Nobody uses sampling for, say, an S&P500 fund.

1 comments

The user claimed:

>ETFs, hold the thing they are convertable to and are audited. the equivalent would be the stable coin having $1 in a bank account for every stable dollar they mint ... and be willing to be audited.

That is demonstrably false for the majority of ETFs, just read the above link. Holding some of the thing is not the same as being fully convertible. The user doesn't understand what sampling is and fixates on the word "synthetic" but it wasn't the original claim that most ETFs are fully synthetic in the first place. They don't have to be synthetic to not be 1-1 backed by all index constituents.
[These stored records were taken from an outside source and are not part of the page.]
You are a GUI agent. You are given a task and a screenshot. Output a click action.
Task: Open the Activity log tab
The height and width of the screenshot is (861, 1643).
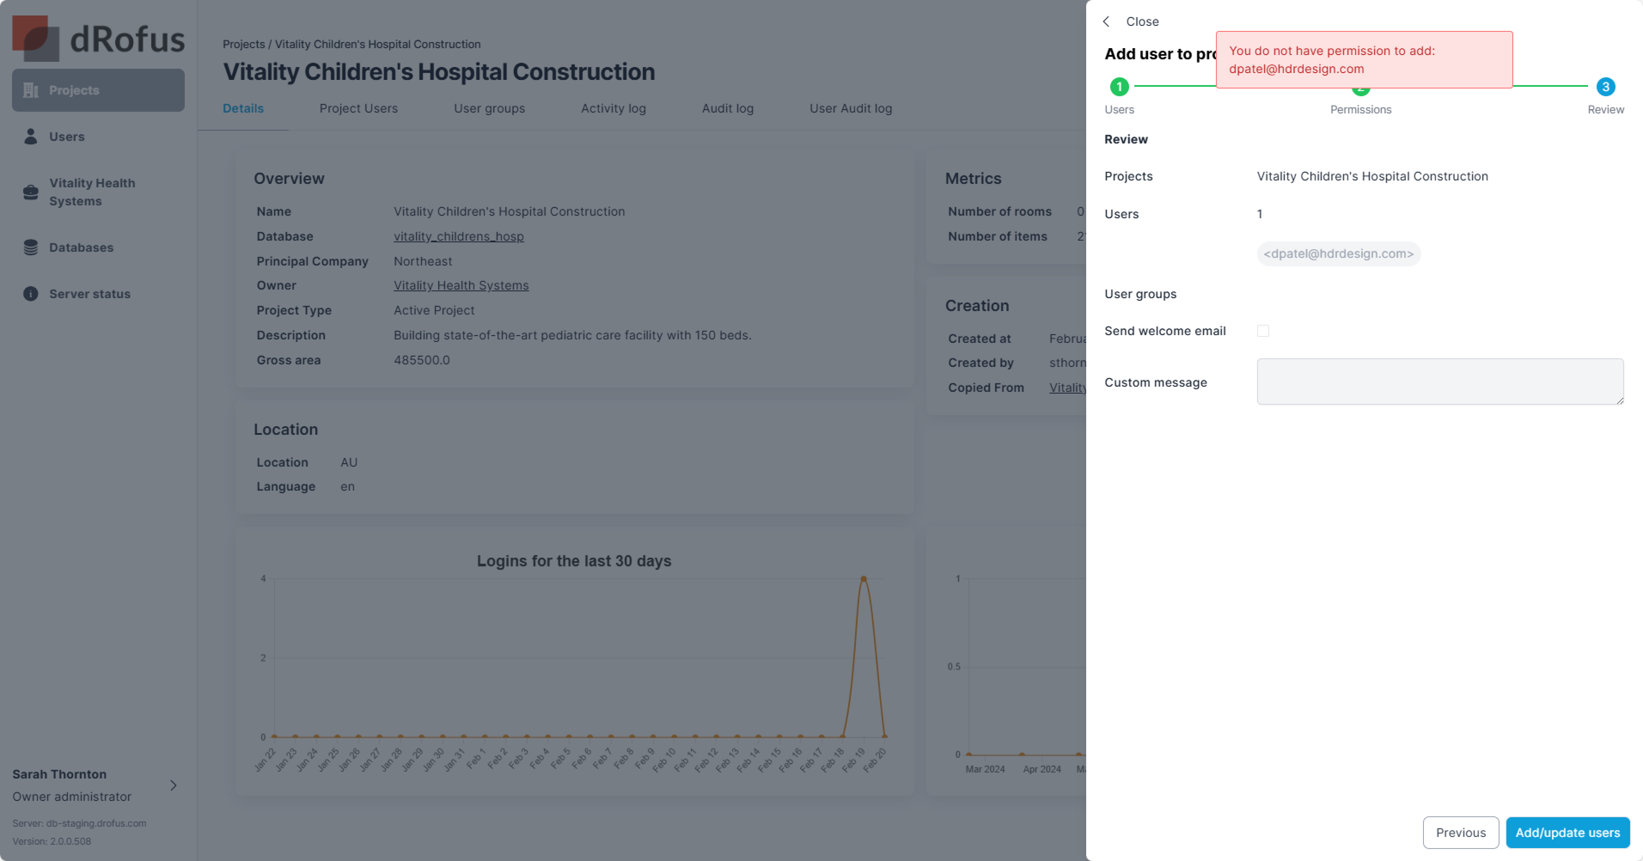613,108
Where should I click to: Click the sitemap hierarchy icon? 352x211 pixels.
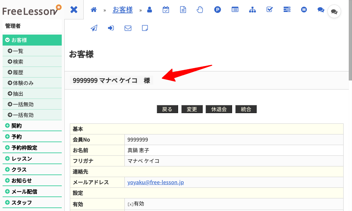pos(252,10)
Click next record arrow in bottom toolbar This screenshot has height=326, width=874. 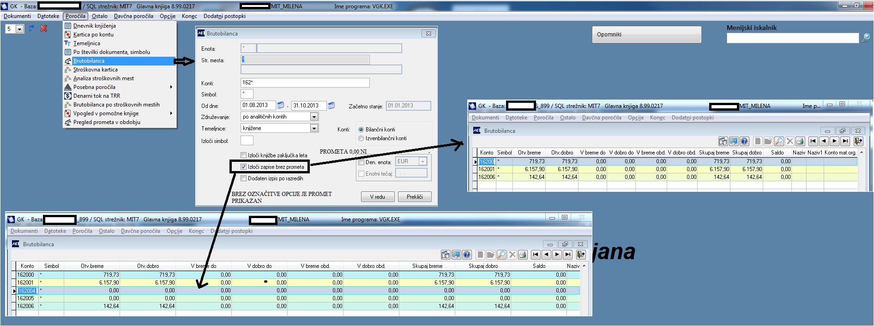point(557,255)
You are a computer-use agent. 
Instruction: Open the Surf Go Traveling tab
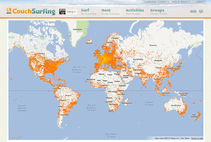click(88, 12)
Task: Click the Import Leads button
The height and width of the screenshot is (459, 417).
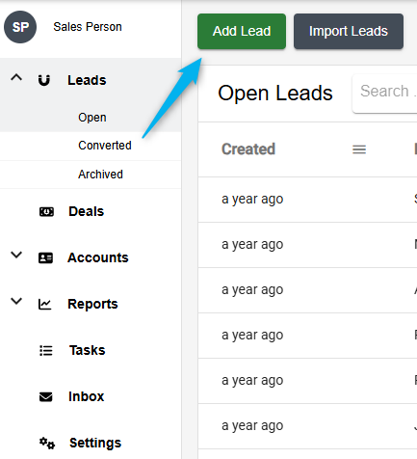Action: 349,32
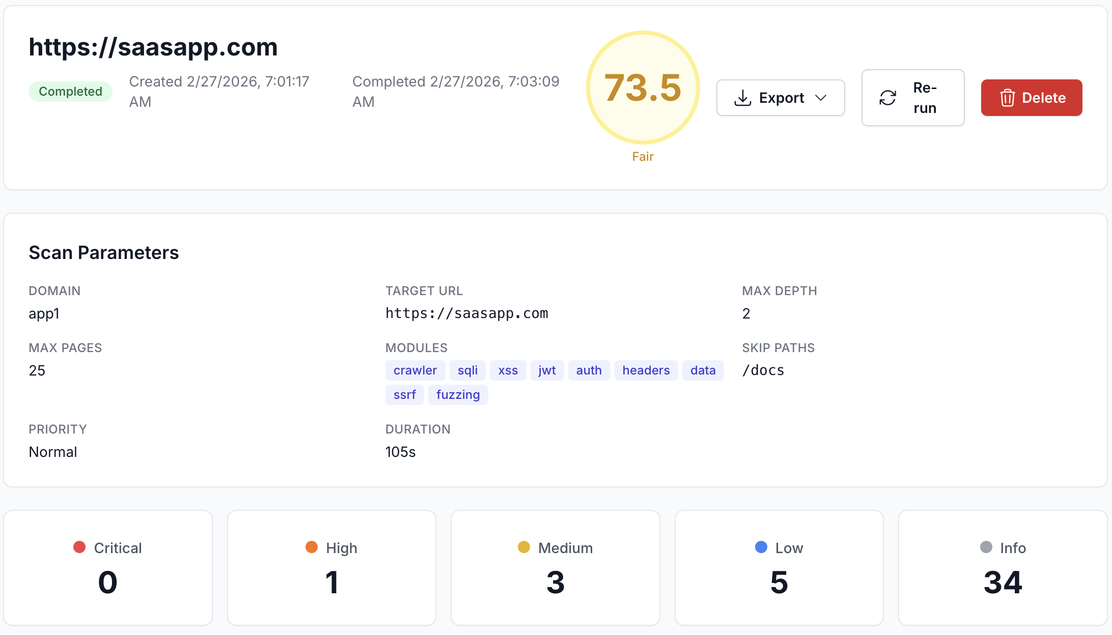
Task: Click the Re-run button
Action: click(x=913, y=97)
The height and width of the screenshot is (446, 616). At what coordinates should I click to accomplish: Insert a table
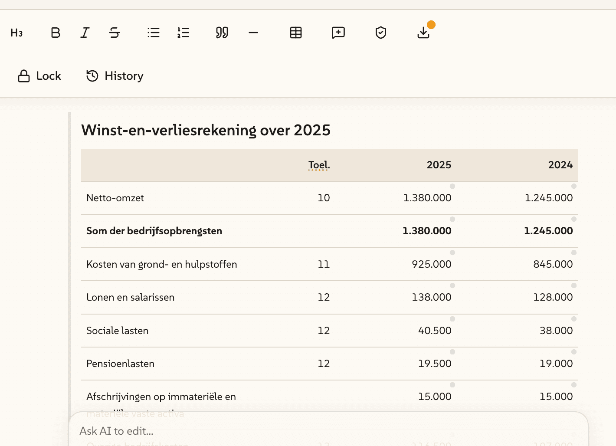coord(295,33)
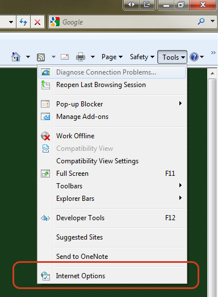Open the Help question mark icon
This screenshot has height=297, width=218.
click(x=194, y=57)
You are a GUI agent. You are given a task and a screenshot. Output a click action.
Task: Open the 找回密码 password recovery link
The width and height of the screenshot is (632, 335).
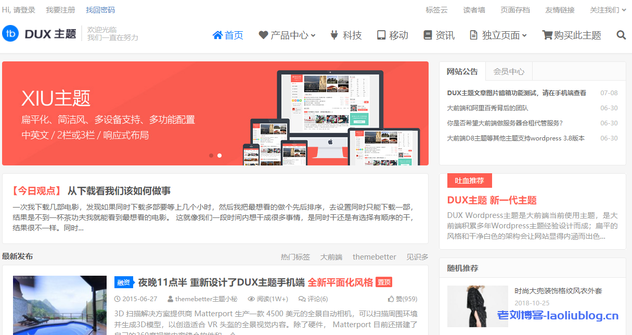click(x=100, y=9)
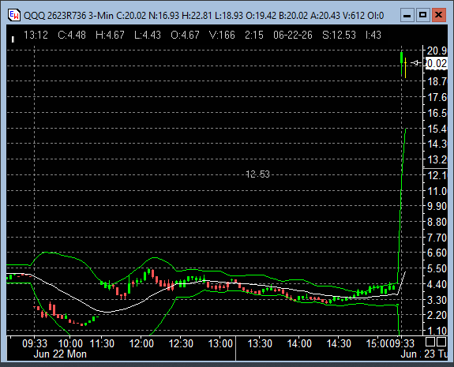This screenshot has height=367, width=454.
Task: Click the 12:00 time axis label
Action: pyautogui.click(x=141, y=343)
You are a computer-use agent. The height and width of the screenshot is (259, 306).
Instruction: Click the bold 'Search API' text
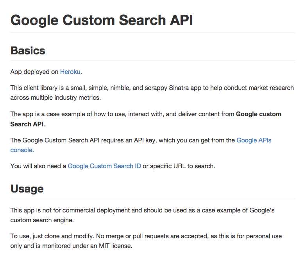click(27, 124)
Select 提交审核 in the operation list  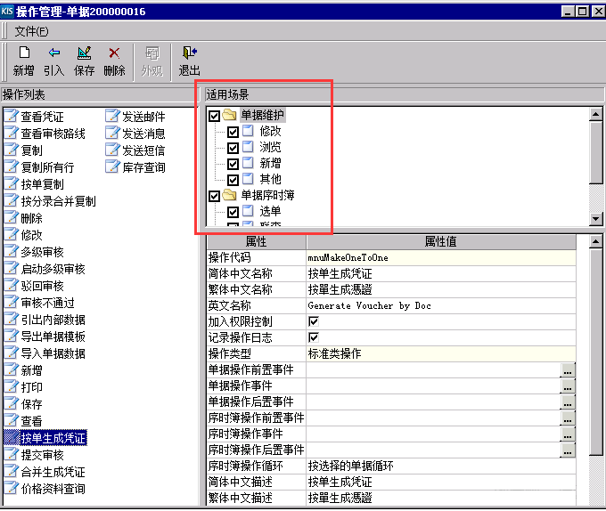click(x=42, y=455)
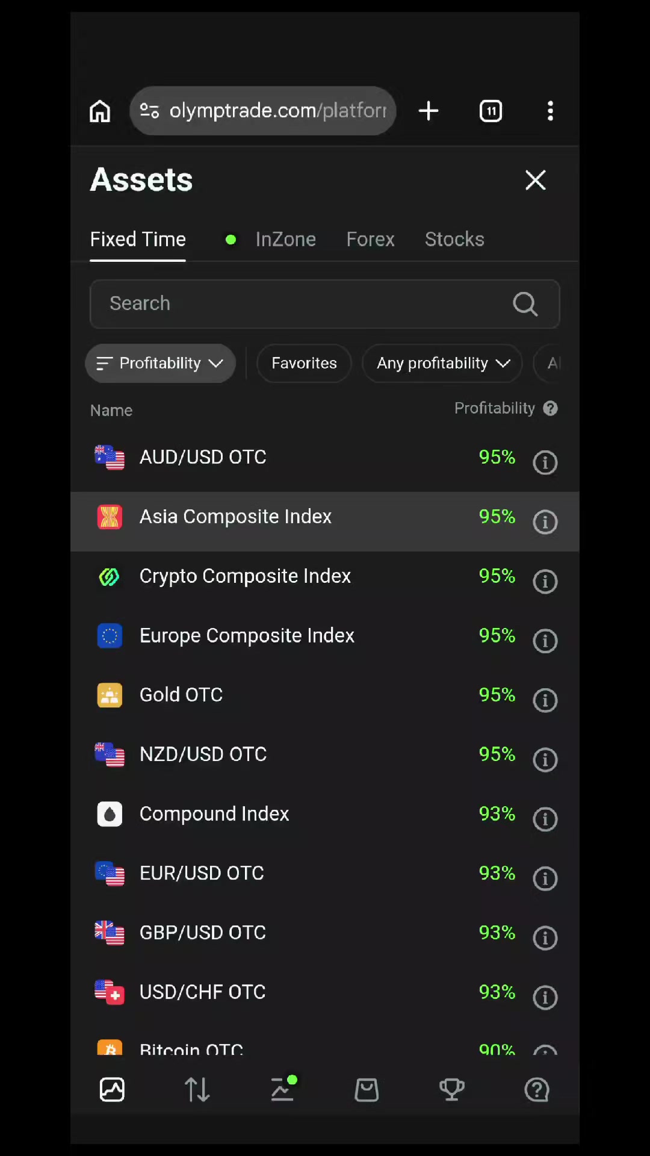Image resolution: width=650 pixels, height=1156 pixels.
Task: Click the Search assets input field
Action: tap(325, 303)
That isn't a claim about this being good or bad, many investors consider it acceptable risk.

jeez... fine so i rounded to the third decimal place (i am clearly retarded)

1:0.9994

You happy?

https://www.marketwatch.com/investing/fund/spy/holdings

And to further correct the reccord:

the equivalent would be the stable coin having $0.9994 in a bank account for every stable dollar they mint not $0 (the $0.0006 was really the important bit in all this)

Yes, I agree with your self-assessment. Why don't you just read what sampling means?

https://www.investopedia.com/articles/investing/111715/how-v...

The very fund you linked is exactly not fully replicating. Meaning some of the stocks from the index aren't in it.

> Meaning some of the stocks from the index aren't in it.

Which stocks specifically? Their daily reporting has them owning every stock in the index.